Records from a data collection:
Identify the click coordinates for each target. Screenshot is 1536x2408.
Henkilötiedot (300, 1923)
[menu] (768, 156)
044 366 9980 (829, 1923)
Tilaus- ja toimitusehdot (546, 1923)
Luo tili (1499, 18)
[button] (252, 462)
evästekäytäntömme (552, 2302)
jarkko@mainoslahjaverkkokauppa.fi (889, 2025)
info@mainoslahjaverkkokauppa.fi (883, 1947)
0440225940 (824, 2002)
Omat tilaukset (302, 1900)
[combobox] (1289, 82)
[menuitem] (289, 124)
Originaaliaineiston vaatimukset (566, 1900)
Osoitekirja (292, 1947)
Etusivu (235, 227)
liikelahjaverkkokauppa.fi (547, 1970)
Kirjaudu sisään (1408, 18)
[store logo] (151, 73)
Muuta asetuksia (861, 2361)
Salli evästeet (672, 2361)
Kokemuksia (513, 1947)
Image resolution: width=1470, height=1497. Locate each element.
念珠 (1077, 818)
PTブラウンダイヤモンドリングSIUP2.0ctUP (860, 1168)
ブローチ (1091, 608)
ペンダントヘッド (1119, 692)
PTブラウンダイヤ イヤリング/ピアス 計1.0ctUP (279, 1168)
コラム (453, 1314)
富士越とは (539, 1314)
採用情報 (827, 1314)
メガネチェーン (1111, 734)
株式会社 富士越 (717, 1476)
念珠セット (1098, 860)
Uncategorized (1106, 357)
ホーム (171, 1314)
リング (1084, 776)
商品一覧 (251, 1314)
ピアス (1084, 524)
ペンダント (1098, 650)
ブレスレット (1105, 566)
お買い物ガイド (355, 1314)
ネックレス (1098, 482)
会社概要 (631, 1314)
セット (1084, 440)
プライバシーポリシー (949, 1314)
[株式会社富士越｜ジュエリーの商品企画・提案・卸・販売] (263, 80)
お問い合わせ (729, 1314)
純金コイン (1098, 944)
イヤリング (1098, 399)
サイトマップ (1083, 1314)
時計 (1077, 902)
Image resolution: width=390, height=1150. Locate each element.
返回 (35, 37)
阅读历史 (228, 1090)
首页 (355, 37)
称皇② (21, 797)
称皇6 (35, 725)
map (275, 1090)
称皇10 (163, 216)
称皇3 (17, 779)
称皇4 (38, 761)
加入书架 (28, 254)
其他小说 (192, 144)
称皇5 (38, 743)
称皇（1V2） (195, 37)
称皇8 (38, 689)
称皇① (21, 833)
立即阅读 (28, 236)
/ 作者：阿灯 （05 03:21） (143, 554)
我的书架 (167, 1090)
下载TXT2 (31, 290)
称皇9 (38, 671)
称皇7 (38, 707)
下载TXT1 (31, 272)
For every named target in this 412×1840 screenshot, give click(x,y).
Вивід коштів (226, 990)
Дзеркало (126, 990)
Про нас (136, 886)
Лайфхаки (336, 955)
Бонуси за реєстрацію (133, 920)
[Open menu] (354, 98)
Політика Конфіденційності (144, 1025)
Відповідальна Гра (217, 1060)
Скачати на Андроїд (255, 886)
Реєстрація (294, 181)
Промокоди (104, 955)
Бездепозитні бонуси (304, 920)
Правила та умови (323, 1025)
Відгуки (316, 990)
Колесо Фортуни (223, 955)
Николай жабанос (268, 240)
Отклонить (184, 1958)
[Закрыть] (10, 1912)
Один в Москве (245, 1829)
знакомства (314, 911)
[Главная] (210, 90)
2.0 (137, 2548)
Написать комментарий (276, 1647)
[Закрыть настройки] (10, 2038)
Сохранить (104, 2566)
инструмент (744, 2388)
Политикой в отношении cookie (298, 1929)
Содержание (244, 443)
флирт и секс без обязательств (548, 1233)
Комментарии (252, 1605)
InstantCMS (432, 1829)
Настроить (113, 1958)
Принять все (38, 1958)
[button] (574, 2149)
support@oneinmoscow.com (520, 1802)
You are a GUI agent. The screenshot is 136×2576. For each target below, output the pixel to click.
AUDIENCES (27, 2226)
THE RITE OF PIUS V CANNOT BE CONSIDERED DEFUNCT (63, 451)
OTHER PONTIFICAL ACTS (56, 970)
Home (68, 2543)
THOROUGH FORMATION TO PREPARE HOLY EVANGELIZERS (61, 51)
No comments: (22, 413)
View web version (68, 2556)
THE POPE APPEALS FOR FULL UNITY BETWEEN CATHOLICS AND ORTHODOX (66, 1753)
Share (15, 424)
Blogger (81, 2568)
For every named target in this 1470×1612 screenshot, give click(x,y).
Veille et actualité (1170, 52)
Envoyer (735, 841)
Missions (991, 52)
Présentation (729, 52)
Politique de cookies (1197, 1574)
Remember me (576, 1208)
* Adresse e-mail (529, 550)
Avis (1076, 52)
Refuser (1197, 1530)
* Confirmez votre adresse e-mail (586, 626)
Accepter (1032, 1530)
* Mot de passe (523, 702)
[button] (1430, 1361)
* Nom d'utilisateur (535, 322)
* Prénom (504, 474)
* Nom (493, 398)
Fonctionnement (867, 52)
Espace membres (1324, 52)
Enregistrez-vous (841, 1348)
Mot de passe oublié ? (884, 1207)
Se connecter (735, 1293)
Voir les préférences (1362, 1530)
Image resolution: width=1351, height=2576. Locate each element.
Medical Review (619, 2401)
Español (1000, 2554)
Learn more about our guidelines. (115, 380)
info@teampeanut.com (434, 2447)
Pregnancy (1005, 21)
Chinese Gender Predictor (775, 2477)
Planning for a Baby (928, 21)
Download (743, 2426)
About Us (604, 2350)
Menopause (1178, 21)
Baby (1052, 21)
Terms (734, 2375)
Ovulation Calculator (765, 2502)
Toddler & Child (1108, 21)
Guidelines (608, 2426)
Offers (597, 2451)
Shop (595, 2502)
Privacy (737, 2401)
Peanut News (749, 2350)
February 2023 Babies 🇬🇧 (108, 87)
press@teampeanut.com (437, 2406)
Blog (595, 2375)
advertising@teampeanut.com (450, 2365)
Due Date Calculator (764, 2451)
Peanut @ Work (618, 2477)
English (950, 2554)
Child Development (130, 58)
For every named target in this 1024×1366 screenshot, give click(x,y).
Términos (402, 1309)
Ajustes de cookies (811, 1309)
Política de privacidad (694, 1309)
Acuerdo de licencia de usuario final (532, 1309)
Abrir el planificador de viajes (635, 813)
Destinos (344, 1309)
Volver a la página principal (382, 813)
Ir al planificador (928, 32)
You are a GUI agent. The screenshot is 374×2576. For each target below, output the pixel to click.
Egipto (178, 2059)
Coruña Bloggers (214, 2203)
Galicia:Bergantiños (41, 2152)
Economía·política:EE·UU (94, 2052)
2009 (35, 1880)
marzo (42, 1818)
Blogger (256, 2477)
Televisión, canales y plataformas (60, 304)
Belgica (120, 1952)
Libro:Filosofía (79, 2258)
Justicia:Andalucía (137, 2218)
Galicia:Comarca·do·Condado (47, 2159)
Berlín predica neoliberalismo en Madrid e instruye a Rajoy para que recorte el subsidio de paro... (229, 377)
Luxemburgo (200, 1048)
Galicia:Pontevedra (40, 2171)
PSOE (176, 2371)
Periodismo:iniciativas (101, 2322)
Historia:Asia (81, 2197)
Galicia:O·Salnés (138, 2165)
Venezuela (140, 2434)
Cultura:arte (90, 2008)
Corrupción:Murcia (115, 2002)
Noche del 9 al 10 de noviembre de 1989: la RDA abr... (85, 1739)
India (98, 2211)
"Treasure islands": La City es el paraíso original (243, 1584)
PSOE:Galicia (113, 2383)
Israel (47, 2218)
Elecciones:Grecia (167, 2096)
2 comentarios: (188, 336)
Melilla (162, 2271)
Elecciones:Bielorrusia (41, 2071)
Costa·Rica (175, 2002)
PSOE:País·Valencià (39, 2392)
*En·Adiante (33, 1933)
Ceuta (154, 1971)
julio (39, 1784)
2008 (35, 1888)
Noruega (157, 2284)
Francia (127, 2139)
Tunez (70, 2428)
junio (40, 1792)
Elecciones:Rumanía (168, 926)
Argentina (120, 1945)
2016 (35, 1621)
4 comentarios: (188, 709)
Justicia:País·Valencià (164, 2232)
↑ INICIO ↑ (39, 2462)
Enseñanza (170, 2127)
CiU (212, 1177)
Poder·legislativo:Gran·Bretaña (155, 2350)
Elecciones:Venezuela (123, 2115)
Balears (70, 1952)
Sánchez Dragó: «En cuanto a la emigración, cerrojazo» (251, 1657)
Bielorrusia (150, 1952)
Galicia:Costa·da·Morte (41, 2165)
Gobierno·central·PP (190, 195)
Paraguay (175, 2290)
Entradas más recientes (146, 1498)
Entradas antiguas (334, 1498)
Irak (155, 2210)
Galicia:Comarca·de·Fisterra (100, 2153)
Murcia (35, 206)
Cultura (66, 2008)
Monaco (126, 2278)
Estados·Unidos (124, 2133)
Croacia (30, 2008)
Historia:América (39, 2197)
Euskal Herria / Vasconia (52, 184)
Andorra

WHAT THE EXERCISE ASKS
The lines above, from the start of the records through the one containing "Kokemuksia (513, 1947)", are to be printed exactly, and nothing else is to be included.

OUTPUT FOR THIS EXERCISE
Identify the click coordinates for each target. Screenshot is 1536x2408.
Henkilötiedot (300, 1923)
[menu] (768, 156)
044 366 9980 (829, 1923)
Tilaus- ja toimitusehdot (546, 1923)
Luo tili (1499, 18)
[button] (252, 462)
evästekäytäntömme (552, 2302)
jarkko@mainoslahjaverkkokauppa.fi (889, 2025)
info@mainoslahjaverkkokauppa.fi (883, 1947)
0440225940 (824, 2002)
Omat tilaukset (302, 1900)
[combobox] (1289, 82)
[menuitem] (289, 124)
Originaaliaineiston vaatimukset (566, 1900)
Osoitekirja (292, 1947)
Etusivu (235, 227)
liikelahjaverkkokauppa.fi (547, 1970)
Kirjaudu sisään (1408, 18)
[store logo] (151, 73)
Muuta asetuksia (861, 2361)
Salli evästeet (672, 2361)
Kokemuksia (513, 1947)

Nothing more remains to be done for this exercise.